An Amazon Managed Streaming for Apache Kafka (Amazon MSK) import topic lets you continuously ingest data from Amazon MSK as an external source and into Pub/Sub. Then you can stream the data into any of the destinations that Pub/Sub supports.
This document shows you how to create and manage Amazon MSK import topics. To create a standard topic, see Create a standard topic.
For more information about import topics, see About import topics.
Before you begin
Know more about the Pub/Sub publish process.
Configure the required roles and permissions to manage Amazon MSK import topics including the following:
Set up workload identity federation so that Google Cloud can access the external streaming service.
Required roles and permissions
To get the permissions that
you need to create and manage Amazon MSK import topics,
ask your administrator to grant you the
Pub/Sub Editor (roles/pubsub.editor
) IAM role on your topic or project.
For more information about granting roles, see Manage access to projects, folders, and organizations.
This predefined role contains the permissions required to create and manage Amazon MSK import topics. To see the exact permissions that are required, expand the Required permissions section:
Required permissions
The following permissions are required to create and manage Amazon MSK import topics:
-
Create an import topic:
pubsub.topics.create
-
Delete an import topic:
pubsub.topics.delete
-
Get an import topic:
pubsub.topics.get
-
List an import topic:
pubsub.topics.list
-
Publish to an import topic:
pubsub.topics.publish
-
Update an import topic:
pubsub.topics.update
-
Get the IAM policy for an import topic:
pubsub.topics.getIamPolicy
-
Configure the IAM policy for an import topic:
pubsub.topics.setIamPolicy
You might also be able to get these permissions with custom roles or other predefined roles.
You can configure access control at the project level and the individual resource level.
Set up federated identity to access Amazon MSK
Workload Identity Federation lets Google Cloud services access workloads running outside of Google Cloud. With identity federation, you don't need to maintain or pass credentials to Google Cloud to access your resources in other clouds. Instead, you can use the identities of the workloads themselves to authenticate to Google Cloud and access resources.
Create a service account in Google Cloud
This is an optional step. If you already have a service account, you can use it in this procedure instead of creating a new service account. If you are using an existing service account, go to Record the service account unique ID for the next step.
For Amazon MSK import topics, Pub/Sub uses the service account as the identity to access resources from AWS.

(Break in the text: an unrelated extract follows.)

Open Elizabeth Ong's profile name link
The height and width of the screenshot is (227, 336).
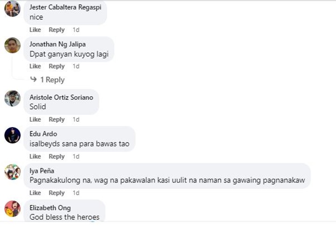(50, 208)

For more information about creating a service account, including prerequisites, required roles and permissions, and naming guidelines, see Create service accounts. After you create a service account, you might need to wait for 60 seconds or more before you use the service account. This behavior occurs because read operations are eventually consistent; it can take time for the new service account to become visible.

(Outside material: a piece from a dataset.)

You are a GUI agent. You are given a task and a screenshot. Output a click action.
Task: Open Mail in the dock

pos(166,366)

Record the service account unique ID
You need a service account unique ID to set up a role in the AWS console.
In the Google Cloud console, go to the Service account details page.
Click the service account that you just created or the one that you are planning to use.

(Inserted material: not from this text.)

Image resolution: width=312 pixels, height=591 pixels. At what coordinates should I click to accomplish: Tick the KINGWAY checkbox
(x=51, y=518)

From the Service account details page, record the Unique ID number.
You need the ID as part of the workflow to set up a role in the AWS console.
Add the service account token creator role to the Pub/Sub service account
The Service account token creator role (roles/iam.serviceAccountTokenCreator
)
lets principals create short-lived credentials
for a service account. These tokens or credentials are used to impersonate
the service account.
For more information about service account impersonation, see Service account impersonation.
You can also add the Pub/Sub publisher role (roles/pubsub.publisher
)
during this procedure. For more information about the role and why you are adding it,
see Add the Pub/Sub publisher role to the Pub/Sub service account.
In the Google Cloud console, go to the IAM page.
Click the Include Google-provided role grants checkbox.
Look for the service account that has the format
service-{PROJECT_NUMBER}@gcp-sa-pubsub.iam.gserviceaccount.com
.For this service account, click the Edit Principal button.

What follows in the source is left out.